German judges refer ECB lawsuit to European court

The European Central Bank faces a legal challenge over its €2 trillion quantitative easing programme after Germany’s highest court said the measures may violate EU law

The decision to pass the issue over to the ECJ means any final ruling will come either after the bond purchases end or near the end of the scheme
The decision to pass the issue over to the ECJ means any final ruling will come either after the bond purchases end or near the end of the scheme

Germany's top court said Tuesday it had referred a lawsuit against the European Central Bank's multi-billion-euro bond-buying scheme to the European Court of Justice, saying the bank may have overstepped its mandate.

The judges at the Constitutional Court in Karlsruhe said they saw "significant reasons" to believe the ECB exceeded its monetary policy mandate when it began buying government debt on a large scale in 2015 to boost the eurozone recovery.

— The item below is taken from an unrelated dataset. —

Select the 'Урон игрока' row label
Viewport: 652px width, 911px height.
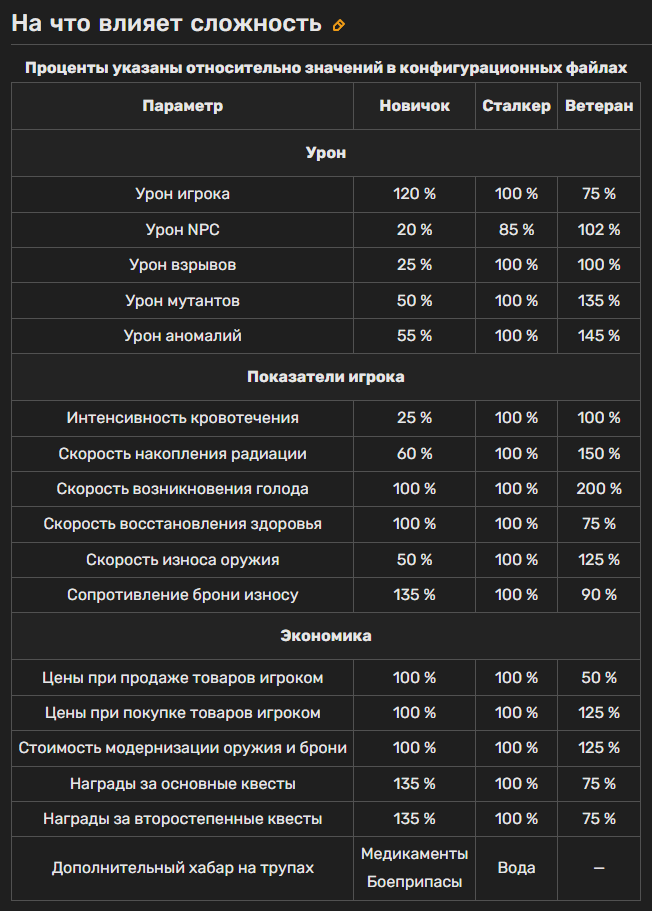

The court said that it would refer a case launched against QE to the European Court of Justice. 
“In the view of the [court] significant reasons indicate that the ECB decisions governing the asset purchase programme violate the prohibition of monetary financing and exceed the monetary policy mandate of the European Central Bank,” the court said in a statement. “It is doubtful whether the [the bond-buying] decision is compatible with the prohibition of monetary financing.”

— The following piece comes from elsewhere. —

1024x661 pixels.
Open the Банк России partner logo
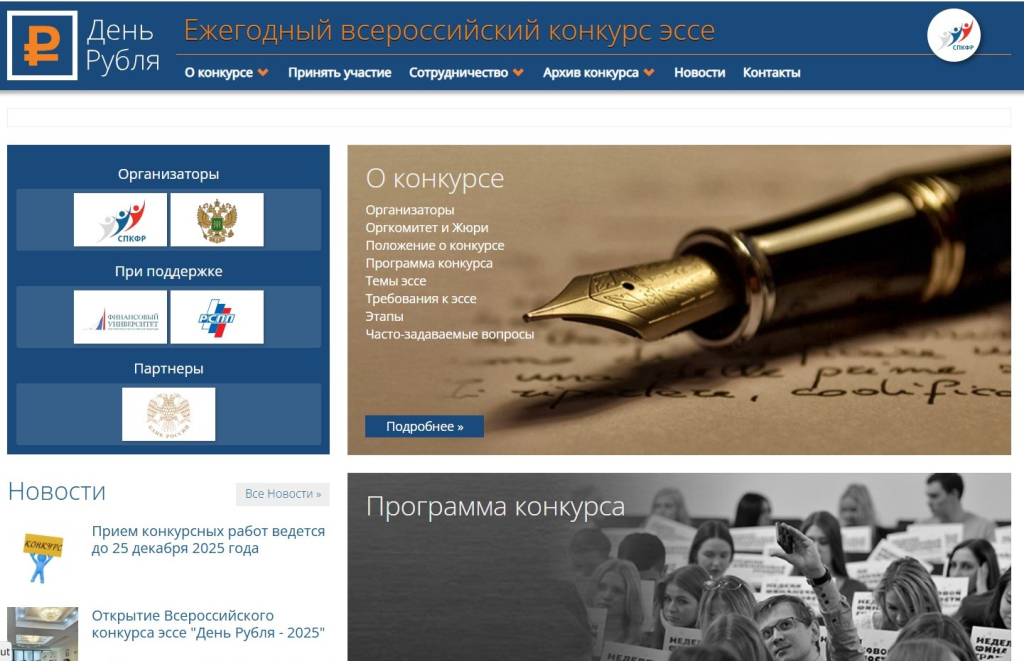tap(168, 414)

The legal challenge was filed by a group of German politicians, backed by more than 1,700 plaintiffs, who want the country's Bundesbank to withdraw from a programme they argue amounts to the illegal financing of debt-laden eurozone countries.

The €2.3 trillion asset-purchasing programme sees the ECB buy up billions of euros in government and corporate bonds each month in a bid to pump cash into the economy and drive up spending and investment.

The so-called "quantitative easing" scheme, due to run at least until the end of 2017, is part of a raft of unusual measures the ECB has taken to revive the euro economy, alongside low interest rates and cheap loans to banks.
The decision to pass the issue over to the ECJ means any final ruling will come either after the bond purchases end or near the end of the scheme, which has already been running for over two years and is expected to be wound down next year.

An ECJ ruling could take more than a year and by then the QE programme may have ended. The ECB is expected to soon set out a strategy for winding down the stimulus programme, given the economic recovery under way in the eurozone. “[The wait for the ECJ decision] may well be an elegant way out for the ECB,” said Hendrik Haag, partner at Hengeler Mueller. “It may put pressure on the ECB to be a little bit quicker with tapering [the QE programme].”